**What you will do**
In the listing that follows, the range to quote begins at the line that has "Expand the Font Options section" and ends after the line that has "The image size is (1372, 869)."; quote it verbatim and add nothing.

**Data for review**
☆ ☆ ☆
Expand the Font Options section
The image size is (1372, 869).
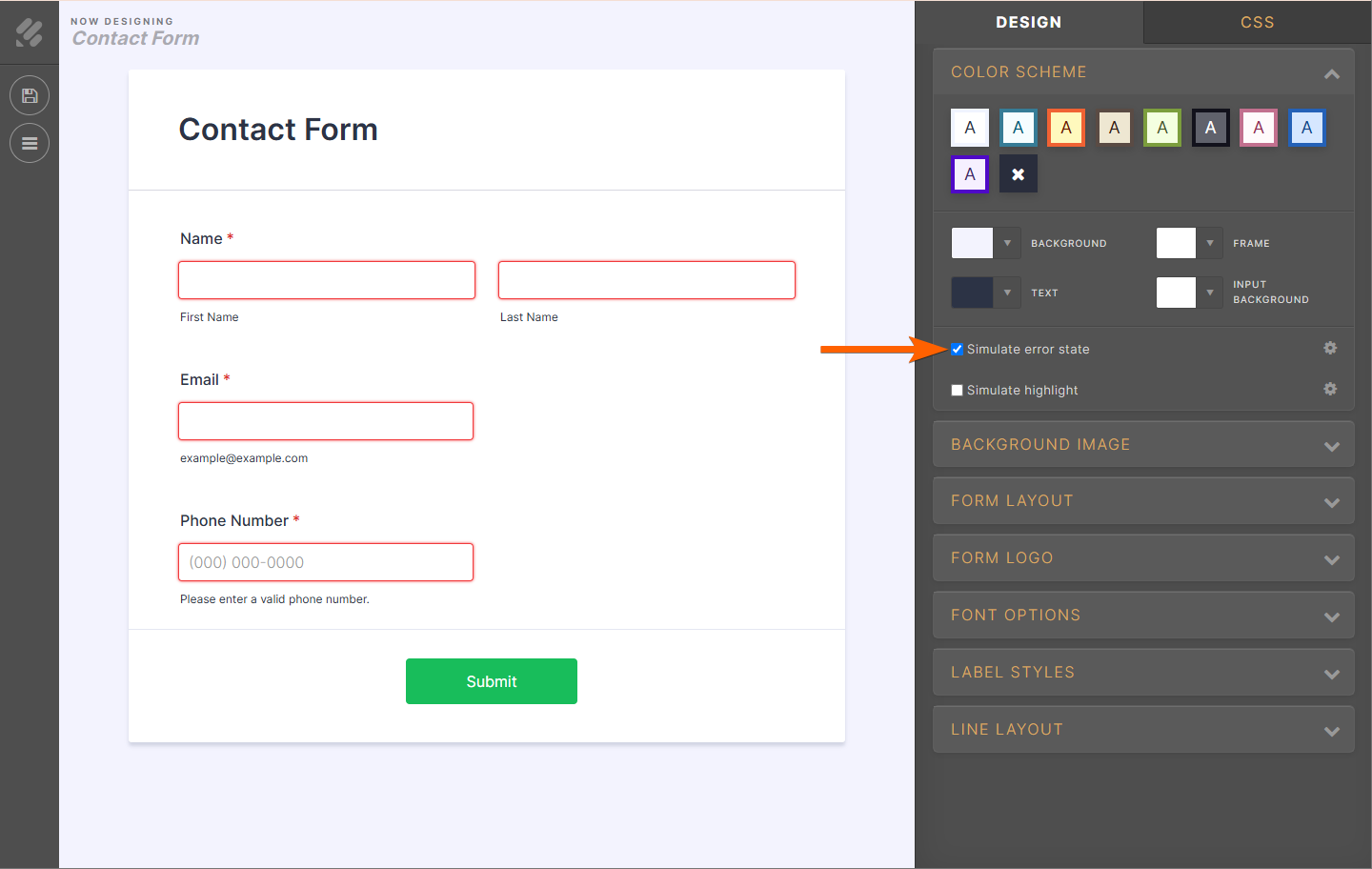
☆ ☆ ☆
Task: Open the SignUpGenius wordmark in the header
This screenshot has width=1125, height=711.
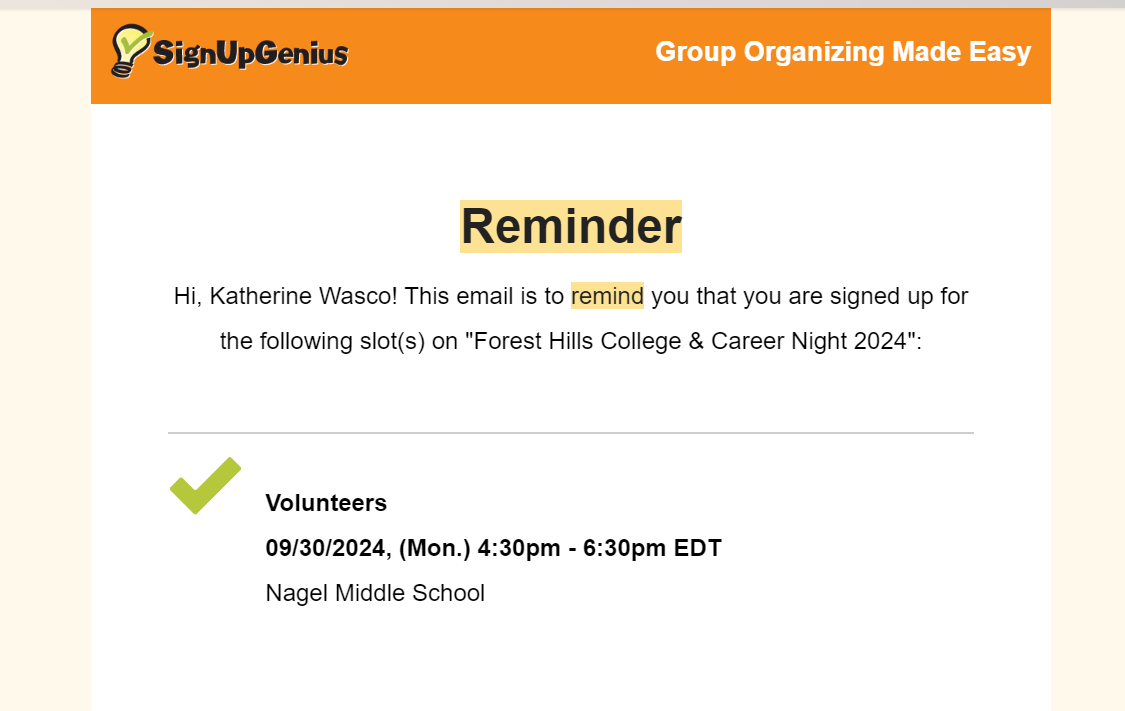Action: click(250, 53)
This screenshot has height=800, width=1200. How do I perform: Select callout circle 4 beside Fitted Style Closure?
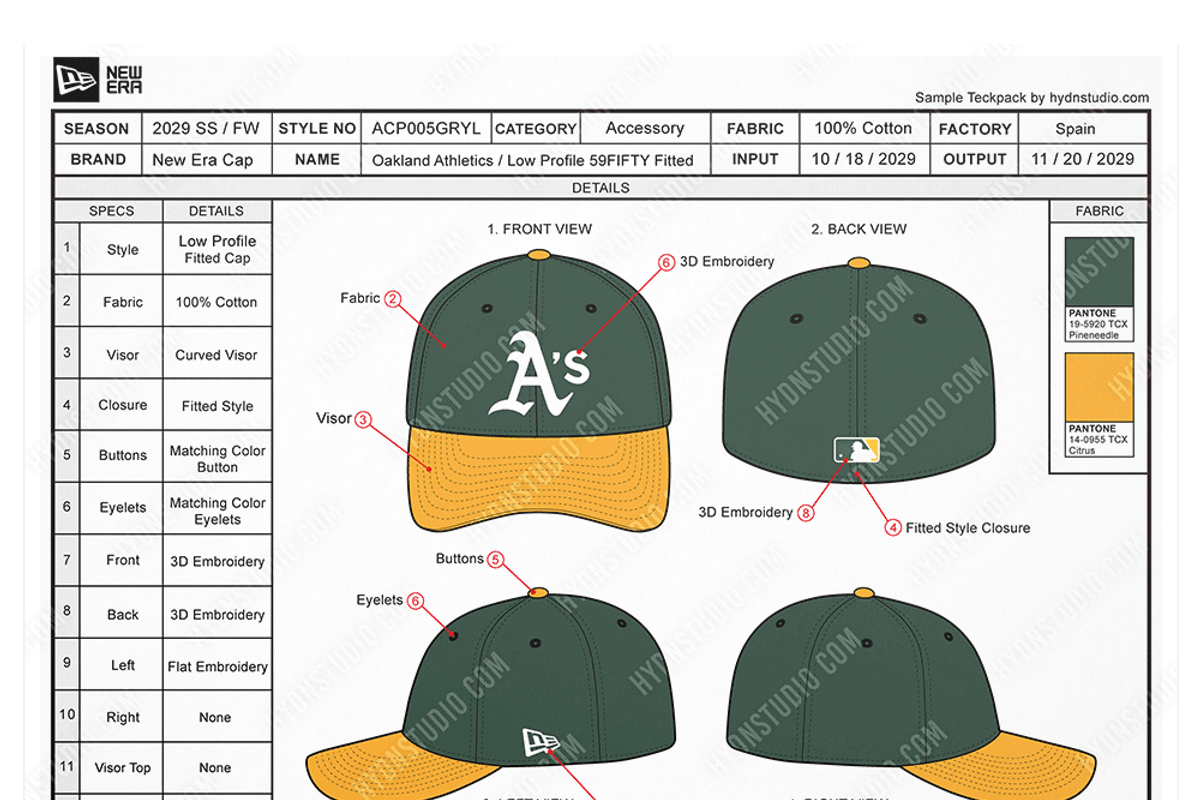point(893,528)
☆ ☆ ☆
**Response below**
Expand the Font Options section
The image size is (1372, 869).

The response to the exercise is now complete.